Her performances attracted the attention of several American colleges, and she opted for Florida State University after talking to fellow Spaniard Leticia Romero. Conde played at Florida State for two years, averaging 15.6 MPP and 3.3PPG in her sophomore year.

Conde returned to Spain in 2017 to play for Spar CityLift Girona in the Liga Femenina de Baloncesto and EuroCup.

She signed for Polish team Wisła Can-Pack Kraków for the 2018–19 season.

Conde played for USK Praha of the Czech Women's Basketball League from 2020 to 2025.

She signed with Famila Basket Schio of the Lega Basket Femminile for the 2025–26 season.

===WNBA===
Conde was selected in the third round of the 2019 WNBA draft by the Chicago Sky. However, she never joined the team.

On 6 December 2024, she was selected as the Golden State Valkyries' pick from the Chicago Sky's roster in the 2024 WNBA expansion draft.

On 3 April 2026, Conde was selected as the Toronto Tempo pick from the Golden State Valkyries' roster in the 2026 WNBA expansion draft. She signed her contract on 11 April.

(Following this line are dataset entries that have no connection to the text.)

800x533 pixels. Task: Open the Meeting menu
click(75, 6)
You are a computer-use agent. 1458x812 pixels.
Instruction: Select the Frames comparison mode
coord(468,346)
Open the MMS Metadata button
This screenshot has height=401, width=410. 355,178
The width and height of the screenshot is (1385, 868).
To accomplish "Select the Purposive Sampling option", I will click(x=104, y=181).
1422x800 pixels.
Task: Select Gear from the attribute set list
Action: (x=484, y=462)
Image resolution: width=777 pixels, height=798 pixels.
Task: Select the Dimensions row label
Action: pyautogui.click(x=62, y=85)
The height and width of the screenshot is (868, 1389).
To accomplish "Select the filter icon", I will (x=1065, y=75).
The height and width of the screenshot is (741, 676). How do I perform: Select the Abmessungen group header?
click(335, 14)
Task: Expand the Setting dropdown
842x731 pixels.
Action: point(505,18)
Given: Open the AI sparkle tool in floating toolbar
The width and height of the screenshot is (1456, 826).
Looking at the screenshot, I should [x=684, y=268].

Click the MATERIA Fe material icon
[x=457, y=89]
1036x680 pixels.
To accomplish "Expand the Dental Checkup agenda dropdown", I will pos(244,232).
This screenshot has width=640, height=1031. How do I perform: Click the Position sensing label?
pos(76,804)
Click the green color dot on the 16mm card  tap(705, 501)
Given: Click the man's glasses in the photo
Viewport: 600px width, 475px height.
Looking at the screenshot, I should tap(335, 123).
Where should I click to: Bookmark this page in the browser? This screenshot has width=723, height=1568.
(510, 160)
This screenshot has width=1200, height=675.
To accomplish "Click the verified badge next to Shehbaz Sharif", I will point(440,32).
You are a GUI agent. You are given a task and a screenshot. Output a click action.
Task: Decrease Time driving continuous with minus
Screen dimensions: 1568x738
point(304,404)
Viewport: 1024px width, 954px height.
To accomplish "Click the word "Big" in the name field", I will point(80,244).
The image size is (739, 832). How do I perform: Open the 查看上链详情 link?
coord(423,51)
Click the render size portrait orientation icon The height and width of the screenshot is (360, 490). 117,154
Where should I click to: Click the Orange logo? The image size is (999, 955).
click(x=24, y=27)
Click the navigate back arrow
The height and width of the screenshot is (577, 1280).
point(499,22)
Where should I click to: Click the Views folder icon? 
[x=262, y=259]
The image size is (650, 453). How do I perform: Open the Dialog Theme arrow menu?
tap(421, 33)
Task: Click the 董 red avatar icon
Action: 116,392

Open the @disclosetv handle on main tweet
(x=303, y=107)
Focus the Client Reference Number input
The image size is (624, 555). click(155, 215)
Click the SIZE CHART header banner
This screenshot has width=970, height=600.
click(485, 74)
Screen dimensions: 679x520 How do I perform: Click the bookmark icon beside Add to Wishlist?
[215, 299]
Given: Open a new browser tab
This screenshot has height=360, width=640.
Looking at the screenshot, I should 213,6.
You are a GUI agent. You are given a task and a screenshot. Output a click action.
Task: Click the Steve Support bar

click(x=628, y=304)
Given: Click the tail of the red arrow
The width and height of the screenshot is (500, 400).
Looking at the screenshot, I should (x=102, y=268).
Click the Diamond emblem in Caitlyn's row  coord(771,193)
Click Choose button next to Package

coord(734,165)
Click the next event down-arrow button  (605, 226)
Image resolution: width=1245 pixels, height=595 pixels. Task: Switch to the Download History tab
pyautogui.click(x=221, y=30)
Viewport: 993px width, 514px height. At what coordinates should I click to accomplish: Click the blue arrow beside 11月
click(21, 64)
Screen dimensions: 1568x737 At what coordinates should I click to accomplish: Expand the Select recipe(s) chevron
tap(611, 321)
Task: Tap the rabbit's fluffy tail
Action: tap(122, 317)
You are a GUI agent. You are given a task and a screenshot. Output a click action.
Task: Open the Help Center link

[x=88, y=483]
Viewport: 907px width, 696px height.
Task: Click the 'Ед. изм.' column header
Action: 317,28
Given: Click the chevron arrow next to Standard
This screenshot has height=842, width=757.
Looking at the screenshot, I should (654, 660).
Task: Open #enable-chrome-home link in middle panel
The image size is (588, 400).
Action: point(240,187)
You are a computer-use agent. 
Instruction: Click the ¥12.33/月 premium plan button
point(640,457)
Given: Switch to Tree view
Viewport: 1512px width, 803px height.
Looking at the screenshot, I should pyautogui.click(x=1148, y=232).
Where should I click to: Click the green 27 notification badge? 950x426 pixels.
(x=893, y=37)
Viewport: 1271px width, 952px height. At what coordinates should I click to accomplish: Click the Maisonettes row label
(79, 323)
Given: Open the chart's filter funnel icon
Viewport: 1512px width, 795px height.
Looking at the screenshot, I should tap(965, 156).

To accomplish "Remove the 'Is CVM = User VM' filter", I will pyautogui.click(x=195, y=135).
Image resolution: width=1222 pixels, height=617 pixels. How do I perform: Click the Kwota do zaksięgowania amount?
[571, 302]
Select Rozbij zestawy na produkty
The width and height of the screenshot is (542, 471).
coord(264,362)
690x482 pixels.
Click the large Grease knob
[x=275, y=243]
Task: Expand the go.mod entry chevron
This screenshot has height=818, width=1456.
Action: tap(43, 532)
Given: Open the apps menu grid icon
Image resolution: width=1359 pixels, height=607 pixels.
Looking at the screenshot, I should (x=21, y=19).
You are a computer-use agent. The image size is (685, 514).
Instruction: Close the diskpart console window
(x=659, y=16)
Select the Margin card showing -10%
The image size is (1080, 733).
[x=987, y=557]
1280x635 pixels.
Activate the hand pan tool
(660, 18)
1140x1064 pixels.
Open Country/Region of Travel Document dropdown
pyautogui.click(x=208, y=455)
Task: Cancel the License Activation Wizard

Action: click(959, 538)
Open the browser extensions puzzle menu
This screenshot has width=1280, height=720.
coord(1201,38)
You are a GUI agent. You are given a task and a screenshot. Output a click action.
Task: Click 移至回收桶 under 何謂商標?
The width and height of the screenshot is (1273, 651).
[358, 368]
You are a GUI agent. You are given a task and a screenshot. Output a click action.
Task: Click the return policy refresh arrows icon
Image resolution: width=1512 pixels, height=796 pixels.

=== EuroCup and EuroLeague stats ===

| Season | Team | GP | MPP | PPP | RPP | APP |
|---|---|---|---|---|---|---|
| 2017-18 EuroCup | ESP Spar CityLift Girona | 12 | 12.6 | 2.4 | 2.6 | 1.0 |
| 2018-19 EuroCup | POL Wisla Can-Pack | 10 | 25.3 | 10.7 | 4.2 | 2.2 |
| 2019-20 EuroCup | POL CCC Polkowice | 9 | 31.8 | 17.2 | 7.4 | 2.2 |
| 2020-21 EuroLeague | CZE USK Praha | 3 | 21.9 | 9.7 | 4.7 | 2.7 |
| 2021-22 EuroLeague | CZE USK Praha |  |  |  |  |  |

==National team==
Conde started playing with Spain's youth teams at 16, winning a total of five medals from 2013 to 2017. She made her debut with the senior team in 2017, at 20, winning a gold medal in the 2017 Eurobasket. Up to 2021, she had 46 caps, with 4.5 PPP:

- 2013 FIBA Europe Under-16 Championship (youth)
- 2014 FIBA Under-17 World Championship (youth)
- 4th 2015 FIBA Under-19 World Championship (youth)
- 2015 FIBA Europe Under-18 Championship (youth)
- 2016 FIBA Europe Under-20 Championship (youth)
- 2017 FIBA Europe Under-20 Championship (youth)
- 2017 Eurobasket
- 7th 2021 Eurobasket
- 6th 2020 Summer Olympics
- 2023 Eurobasket

== Personal life ==
Conde's brother Diego is a professional footballer.